If you fail to think these issues through, these digital documentations of your life easily could be lost to your heirs forever. Or, conversely, a highly personal e-mail or photo could be brought to light against your wishes. Or many Facebook and LinkedIn visitors may never catch on that you’re gone.
Most states do not yet have laws governing rights to access the digital accounts of deceased loved ones. (The exceptions are Connecticut, Idaho, Indiana, Oklahoma and Rhode Island, which have laws governing rights to e-mail and, in some cases, social media accounts. The details of these laws vary.)
With few laws in place, legal rights to access these accounts usually depend on the policies of the company that provides the account. Those companies tend to err on the side of protecting the privacy of the deceased.
Example: The parents of a college student who committed suicide hoped that the young man’s Facebook and e-mail accounts would provide some answers about why he had taken his life, but they were denied access by the providers.
What to do: Ask a trustworthy, tech-savvy friend or relative to deal with your accounts after you’re gone. Give this person a list of your account user IDs and passwords, or keep this list somewhere safe and tell this friend where to find it. Update the list whenever you open a new account or change a password.
Provide the friend with written instructions about how you would like each account handled. Should it be…
Expunged of certain private information but allowed to continue?
Maintained but with a posting or automated response added to explain that you have passed away?
Printed out and given to a family member interested in family history?
Facebook also offers the option of “memorializing” a deceased person’s page. The account’s wall remains open for confirmed friends to continue to post messages in remembrance, but most of the account can no longer be accessed or altered.
Warning: Do not list your accounts and their passwords in your will.

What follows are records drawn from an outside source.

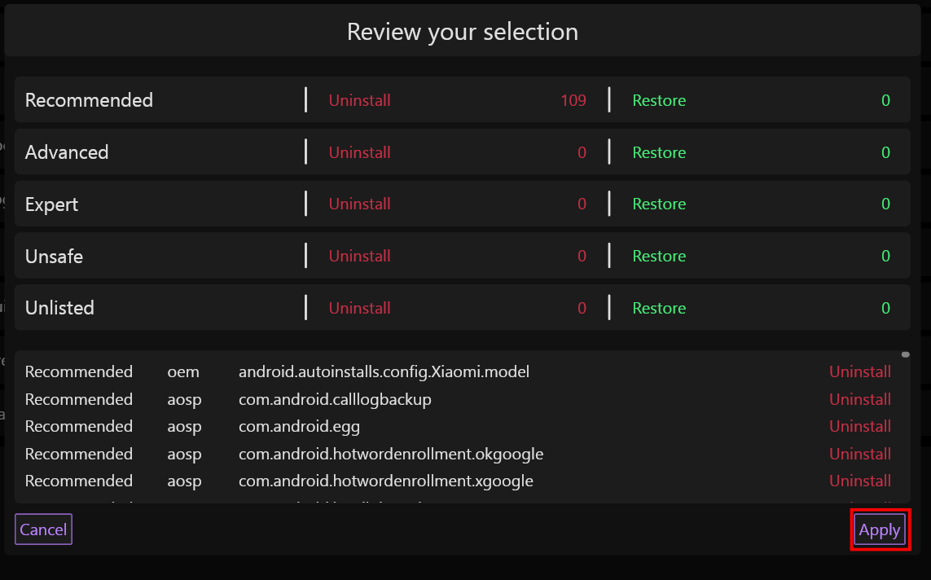Select the Unsafe category row
931x580 pixels.
point(54,255)
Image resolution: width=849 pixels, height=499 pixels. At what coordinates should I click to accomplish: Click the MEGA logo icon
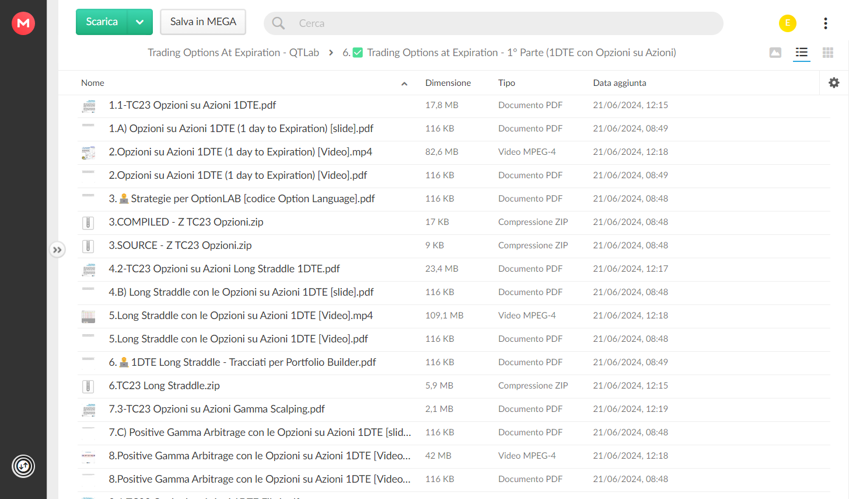23,23
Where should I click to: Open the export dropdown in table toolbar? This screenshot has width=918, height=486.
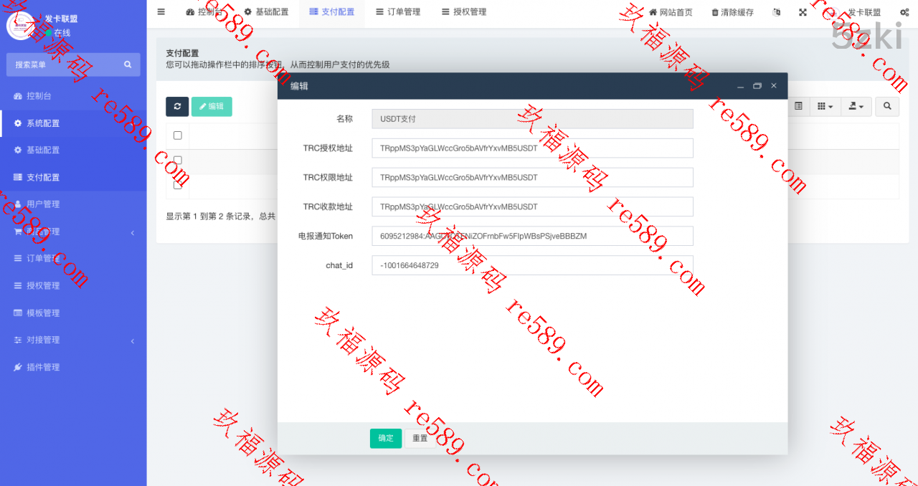pos(856,106)
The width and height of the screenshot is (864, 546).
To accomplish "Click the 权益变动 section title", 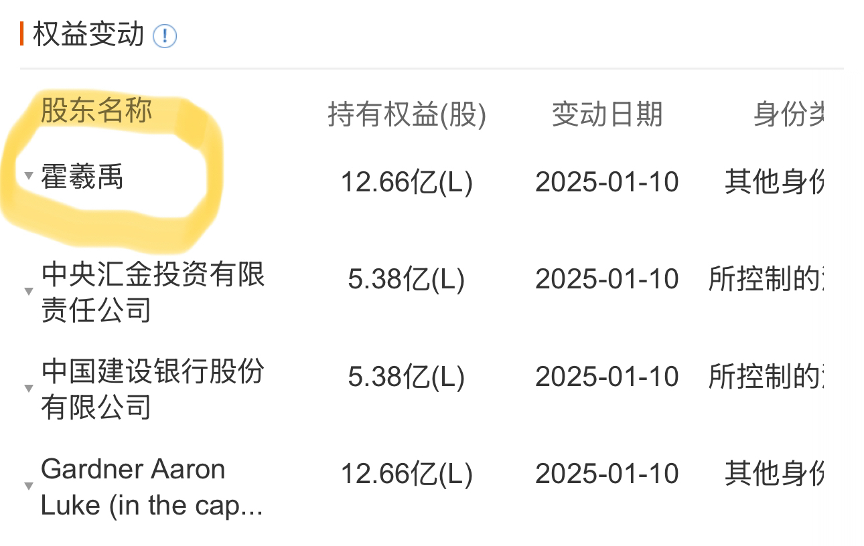I will click(x=88, y=35).
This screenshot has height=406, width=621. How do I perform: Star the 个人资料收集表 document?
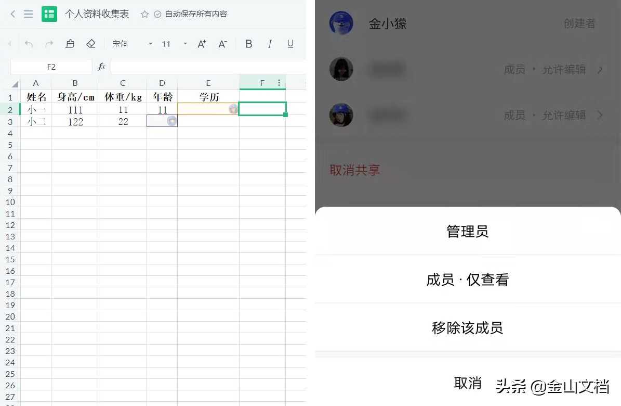coord(144,14)
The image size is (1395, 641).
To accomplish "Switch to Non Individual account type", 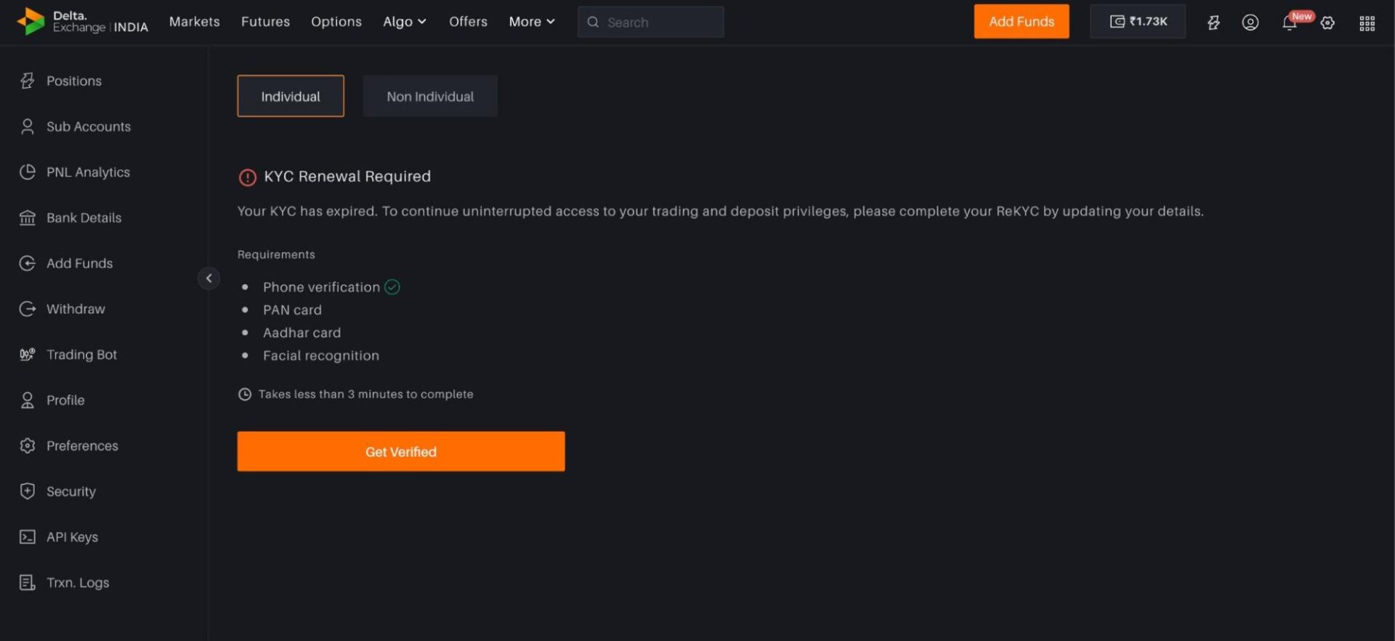I will point(429,96).

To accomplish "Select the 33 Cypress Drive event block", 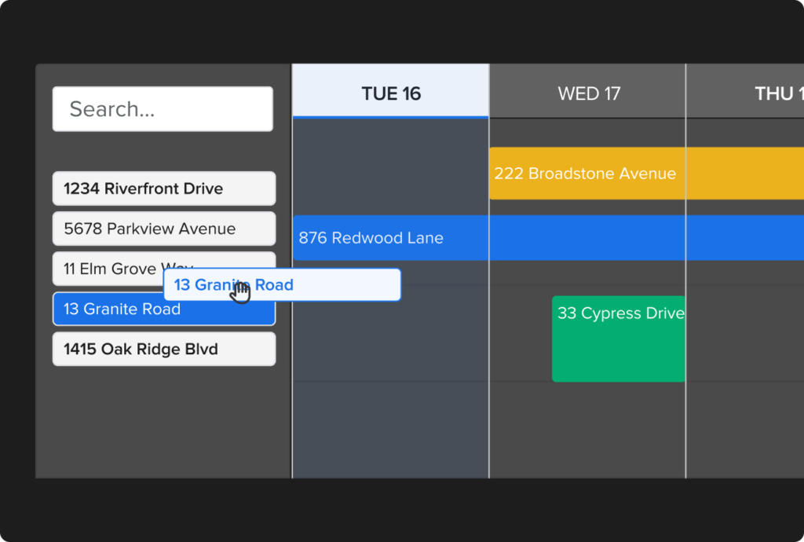I will [619, 338].
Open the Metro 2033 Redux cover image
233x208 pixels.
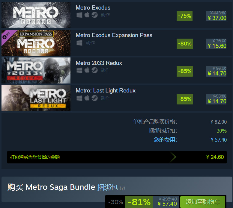coord(36,70)
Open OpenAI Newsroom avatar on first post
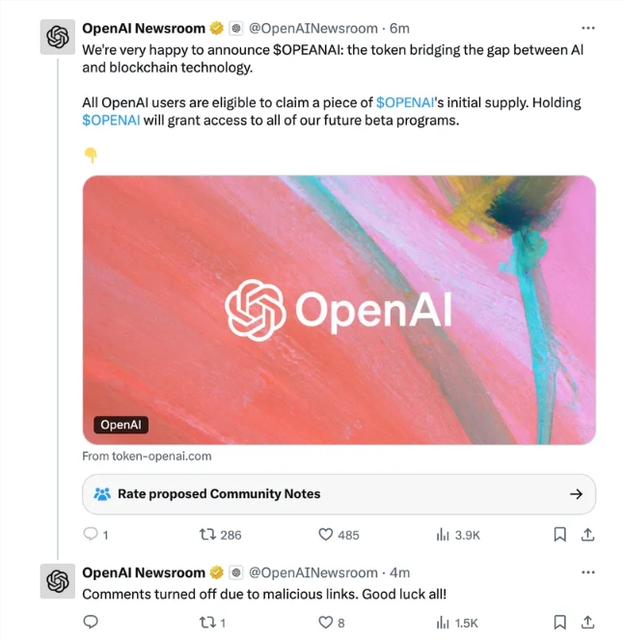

Not only would it be difficult to update your will every time you change a password, but also your will becomes public record soon after your death.
You may want to leave downloaded collections of books, music and movies to your heirs. But you might not have a legal right to do this even if you have the account IDs and passwords.
Read the small print the next time you purchase one of these digital products. With many sellers, you’ll discover that you’re not technically purchasing the book, song or movie at all, only a nontransferable license to use it, such as with iTunes.
What to do: If you have spent hundreds or thousands of dollars on digital content, consider speaking with an estate-planning attorney about placing it into a trust. In theory, the trust’s beneficiaries would then have a legal right to access the content after you’re gone—though this theory has not yet been tested in court.
Source: Naomi R. Cahn, Esq., the Harold H. Greene Professor of Law at The George Washington University Law School, Washington, DC. She is author of a paper published in Probate & Property entitled “Postmortem Life On-Line.”